SUPPLIED DATA:
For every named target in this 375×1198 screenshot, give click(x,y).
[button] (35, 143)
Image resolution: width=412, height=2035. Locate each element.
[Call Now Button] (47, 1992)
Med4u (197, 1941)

---

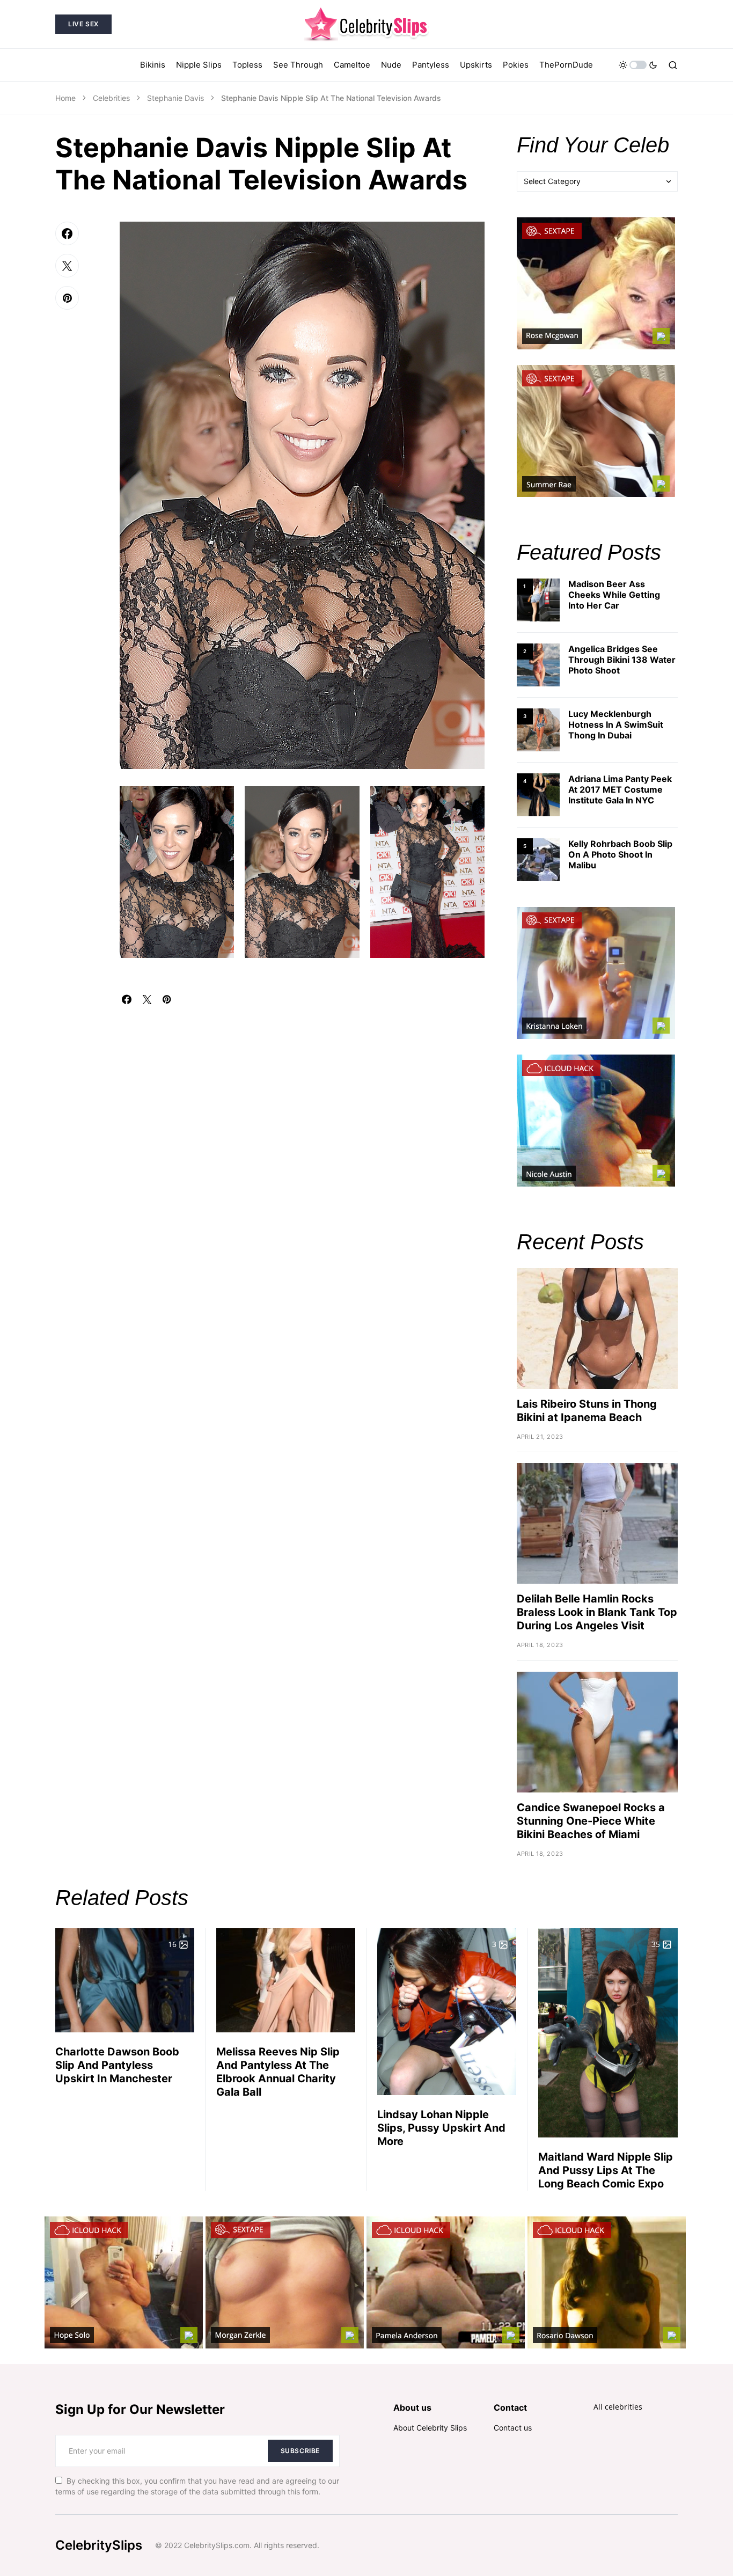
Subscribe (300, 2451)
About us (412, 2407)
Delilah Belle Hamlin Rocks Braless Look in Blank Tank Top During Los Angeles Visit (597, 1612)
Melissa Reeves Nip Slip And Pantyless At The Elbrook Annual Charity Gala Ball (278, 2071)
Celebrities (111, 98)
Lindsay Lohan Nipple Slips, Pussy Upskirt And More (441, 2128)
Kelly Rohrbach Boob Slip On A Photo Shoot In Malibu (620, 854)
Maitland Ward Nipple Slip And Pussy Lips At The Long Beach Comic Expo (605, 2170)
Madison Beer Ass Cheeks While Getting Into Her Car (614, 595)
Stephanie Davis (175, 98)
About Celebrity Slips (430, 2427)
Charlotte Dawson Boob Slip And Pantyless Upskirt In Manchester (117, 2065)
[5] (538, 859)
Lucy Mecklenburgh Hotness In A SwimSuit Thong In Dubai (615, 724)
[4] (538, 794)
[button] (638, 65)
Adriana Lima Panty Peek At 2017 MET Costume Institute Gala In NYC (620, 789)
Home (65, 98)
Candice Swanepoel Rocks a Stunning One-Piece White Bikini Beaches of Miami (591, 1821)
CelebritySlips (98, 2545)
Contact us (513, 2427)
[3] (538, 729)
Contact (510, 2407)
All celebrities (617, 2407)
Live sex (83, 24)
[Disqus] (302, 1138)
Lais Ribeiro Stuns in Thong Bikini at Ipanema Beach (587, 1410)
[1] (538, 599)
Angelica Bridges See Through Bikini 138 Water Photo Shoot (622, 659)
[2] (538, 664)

AIM OF THE TASK: Where a line of the data holds "Rocks", show that line.

ANSWER SECTION:
Delilah Belle Hamlin Rocks Braless Look in Blank Tank Top During Los Angeles Visit (597, 1612)
Candice Swanepoel Rocks a Stunning One-Piece White Bikini Beaches of Miami (591, 1821)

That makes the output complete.